Have Some Soup
In my last post I mentioned having a large archive of SOPA-related news stories; that archive is now public. You can download the 4 GB collection of WARCs as a torrent here:
http://turk.floodnetwork.biz/SOPA.torrent
I only captured a single page for each news story. In many cases, this was enough; however, for e.g. some opinion pieces on the New York Times, this means I missed the second page. Live and learn, I guess.
If you prefer to browse and/or don’t want to deal with expanding and indexing WARCs (totally understandable, as AFAICT there does not yet exist any good desktop tool to do so), I have made the archive available on the Web using the Internet Archive’s Wayback software:
http://wayback.at.ninjawedding.org/
The current version of Wayback has fairly poor search functionality (you have to search by URL prefix, which isn’t particularly good for browsing), so I’ve built an index of pages in the archive.
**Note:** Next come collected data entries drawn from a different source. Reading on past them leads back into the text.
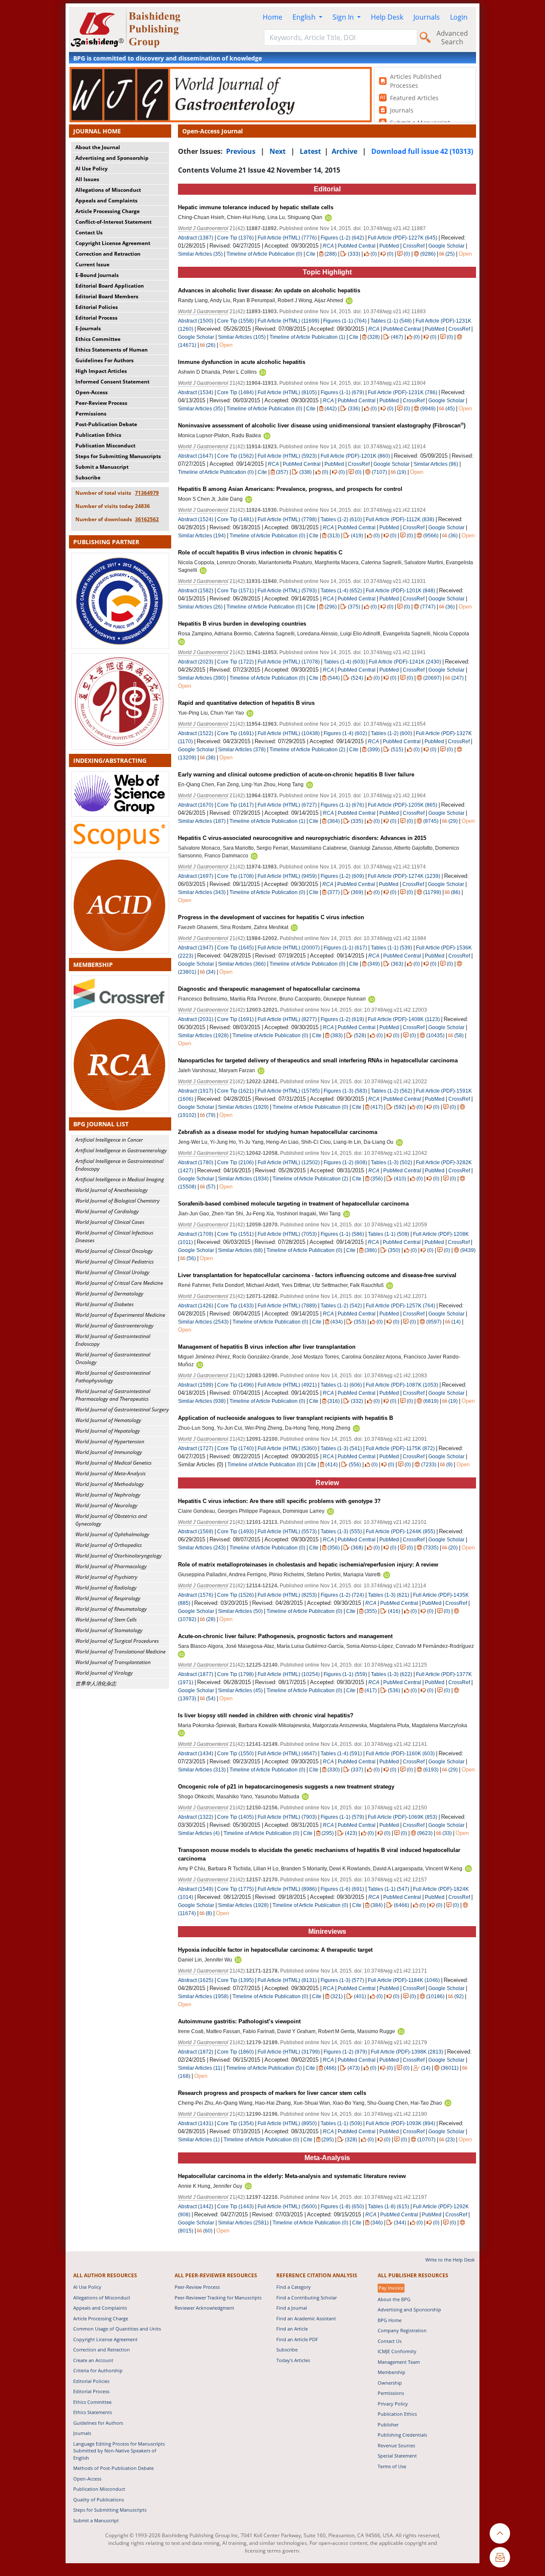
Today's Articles (293, 2360)
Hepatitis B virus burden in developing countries (242, 623)
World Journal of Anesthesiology (111, 1190)
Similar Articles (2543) (204, 1322)
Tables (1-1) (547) (388, 1889)
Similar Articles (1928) (204, 1035)
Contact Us (89, 232)
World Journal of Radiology (106, 1587)
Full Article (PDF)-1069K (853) (402, 1817)
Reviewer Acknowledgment (204, 2308)
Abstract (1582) (195, 591)
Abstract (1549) (195, 1889)
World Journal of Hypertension (109, 1441)
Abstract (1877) (195, 1674)
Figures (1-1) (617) (345, 948)
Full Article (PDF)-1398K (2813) (407, 2052)
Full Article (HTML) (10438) (289, 733)
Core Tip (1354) (235, 2123)
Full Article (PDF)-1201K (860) (355, 456)
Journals (426, 17)
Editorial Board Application (109, 285)
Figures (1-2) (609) (342, 876)
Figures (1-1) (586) (342, 1234)
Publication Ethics (98, 434)
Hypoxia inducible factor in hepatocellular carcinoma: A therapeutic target (275, 1950)
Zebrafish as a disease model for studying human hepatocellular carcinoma (277, 1132)
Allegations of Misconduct (108, 189)
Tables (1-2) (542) (341, 1306)
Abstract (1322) (195, 1817)
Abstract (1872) (195, 2052)
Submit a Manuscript (102, 466)
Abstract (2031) (195, 1019)
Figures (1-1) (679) (342, 392)
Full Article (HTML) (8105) (287, 392)
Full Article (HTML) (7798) (287, 519)
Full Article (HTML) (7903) (287, 1817)
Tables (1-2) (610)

You can browse by page title here:
http://www.ninjawedding.org/sopa/stories.html
Each story link will take you to a link on wayback.at.ninjawedding.org.
I’m totally up for better ways to search this archive, like indexing it via Solr or some such, but this was TSTTCPW.
I’m not sure how long I’ll keep wayback.at.ninjawedding.org up and running. The host is a micro virtual machine on Amazon EC2, so it suffers from nasty CPU cycle starvation on long-running tasks. For some classes of webapps this isn’t a problem, but I have noticed that Wayback can be afflicted by this when running indexing tasks. I would move up to a small or large EC2 instance, but those quickly become very expensive. I’ll look into other hosting arrangements; my host has a feature in beta-testing that looks like it might work.
Anyway, enjoy.